MINNEAPOLIS (WCCO) — A McDonald’s Big Mac has 540 calories and a Panera Bread Frontega Chicken sandwich has 740. By the end of 2016, the FDA will require larger chain restaurants, fast-food places and some business that sell food to post this calorie information.
So, Chris from Madison asks: How are calories measured in food? Good Question.
Calories are a measure of energy. Technically, one calorie is the amount of energy it takes to raise one gram of water one degree Celcius. Food is measured in kilocalories, so it’s actually 1000 calories for every 1 calorie listed.
“There are actually a couple of ways this can be done,” says Holly Willis, director of dietetics and nutrition at St. Catherine University.
First, the food can be sent to a laboratory to be analyzed through a number of mechanisms.

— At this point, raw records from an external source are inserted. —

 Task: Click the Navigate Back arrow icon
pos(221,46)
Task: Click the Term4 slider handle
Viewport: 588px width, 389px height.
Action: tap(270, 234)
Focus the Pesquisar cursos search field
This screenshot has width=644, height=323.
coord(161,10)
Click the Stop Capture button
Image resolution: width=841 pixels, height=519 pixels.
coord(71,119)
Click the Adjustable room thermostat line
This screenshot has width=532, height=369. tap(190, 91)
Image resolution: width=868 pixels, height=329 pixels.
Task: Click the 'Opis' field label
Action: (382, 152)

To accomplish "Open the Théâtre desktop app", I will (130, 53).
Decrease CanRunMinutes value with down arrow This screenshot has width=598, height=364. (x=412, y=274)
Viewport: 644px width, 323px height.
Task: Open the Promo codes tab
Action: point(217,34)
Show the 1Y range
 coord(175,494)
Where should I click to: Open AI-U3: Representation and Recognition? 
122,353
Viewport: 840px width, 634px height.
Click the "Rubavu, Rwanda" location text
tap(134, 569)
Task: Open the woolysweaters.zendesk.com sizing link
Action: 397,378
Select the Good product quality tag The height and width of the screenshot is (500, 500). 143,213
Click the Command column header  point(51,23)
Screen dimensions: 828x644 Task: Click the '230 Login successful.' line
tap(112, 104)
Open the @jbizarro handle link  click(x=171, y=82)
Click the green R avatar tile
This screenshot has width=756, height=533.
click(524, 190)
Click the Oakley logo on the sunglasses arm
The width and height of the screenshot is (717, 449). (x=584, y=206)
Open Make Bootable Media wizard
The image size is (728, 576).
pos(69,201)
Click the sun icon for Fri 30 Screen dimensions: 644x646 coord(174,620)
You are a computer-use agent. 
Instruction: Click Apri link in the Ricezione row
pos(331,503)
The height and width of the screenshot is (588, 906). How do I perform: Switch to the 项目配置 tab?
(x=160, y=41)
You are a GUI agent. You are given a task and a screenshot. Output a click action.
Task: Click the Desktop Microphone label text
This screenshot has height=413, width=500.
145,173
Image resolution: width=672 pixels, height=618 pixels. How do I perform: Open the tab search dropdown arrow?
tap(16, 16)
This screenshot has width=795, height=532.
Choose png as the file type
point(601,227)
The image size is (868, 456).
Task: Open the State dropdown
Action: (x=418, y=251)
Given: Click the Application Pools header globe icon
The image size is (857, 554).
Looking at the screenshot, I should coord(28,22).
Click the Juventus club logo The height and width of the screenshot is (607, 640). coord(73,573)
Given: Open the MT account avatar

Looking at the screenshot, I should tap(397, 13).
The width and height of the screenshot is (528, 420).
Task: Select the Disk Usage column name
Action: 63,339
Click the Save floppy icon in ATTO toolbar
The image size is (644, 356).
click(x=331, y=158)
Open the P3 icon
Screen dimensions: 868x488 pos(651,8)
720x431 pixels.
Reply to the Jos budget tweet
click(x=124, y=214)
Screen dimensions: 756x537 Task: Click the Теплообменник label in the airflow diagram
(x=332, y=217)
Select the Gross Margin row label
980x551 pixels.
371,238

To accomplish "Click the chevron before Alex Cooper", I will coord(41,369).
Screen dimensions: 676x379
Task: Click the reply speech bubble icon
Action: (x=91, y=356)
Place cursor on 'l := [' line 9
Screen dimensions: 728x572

“They would ask for a full sample of, say, chicken chipotle sandwich,” says Willis. “They’re going to mix it up into a pulverized version of that, take a small sample out and then they’ll take an analysis.”
Sometimes, scientists will burn the food in a bomb calorimeter to measure how much energy the fats, proteins and carbohydrates give off. This can be calculated by measuring the temperature change to determine how much energy is in the food.
“The easier way would be to do a manual calculation using food databases,” says Willis.
The U.S. Department of Agriculture maintains a public database where nutrients and calories can be calculated. With this system, you would look up every single ingredient in a food and add up the nutrients that contain energy. Proteins and carbohydrates are 4 kcal/gram and fats are 9 kcal/gram.
The FDA requires restaurants and businesses to take “reasonable steps” to make sure their calorie counts are what they say. A study in the Journal of the American Medical Association found they were accurate overall, but did find 20% of foods went over by 100 calories.
“If you have someone with a heavy hand with the guacamole or it’s the end of the evening and you’re running short on shredded chicken, there’s going to be some variability based on food preparations,” says Willis.